A Torres se sumó la gobernadora María René Soruco y otras autoridades locales para enaltecer la tradicional festividad religiosa que cada año arranca el 15 de agosto y concluye en septiembre.
El burgomaestre dijo que junto al Comité de Festejos se acordó lanzar con anticipación para poder promocionar en el interior del país a la espera de que vuelva la normalidad y permita realizar esa labor en las próximas semanas a casi dos meses de la Fiesta Grande.

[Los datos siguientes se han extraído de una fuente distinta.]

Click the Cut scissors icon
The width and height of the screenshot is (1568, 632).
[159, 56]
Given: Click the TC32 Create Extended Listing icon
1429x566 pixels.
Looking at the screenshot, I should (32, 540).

Torres consideró que si bien en la capital tarijeña no hay bloqueos y niveles de agresión, sigue siendo una ciudad segura para los visitantes.
Por su parte, la gobernadora Soruco expresó que en el lanzamiento de la festividad participó con mucha fe y rogando que ilumine a todas las autoridades electas para que San Roque los encamine y guíe a lo largo de los cinco años de mandato.
Soruco consideró que pese a los problemas sociales en Bolivia, se debe apostar por la democracia y la conclusión de gestión administrativa.
"Somos un pueblo lleno de fe, de promesas, de anhelos, humildes y sencillos pero creemos mucho en Dios y eso es lo que realmente nos une", manifestó la autoridad que acudió al atrio de la Iglesia de San Roque, donde se realizó el lanzamiento,.
La festividad religiosa se caracteriza por las tradicionales procesiones protagonizadas por los "chunchos" promesantes, misas eucarísticas y actividades culturales.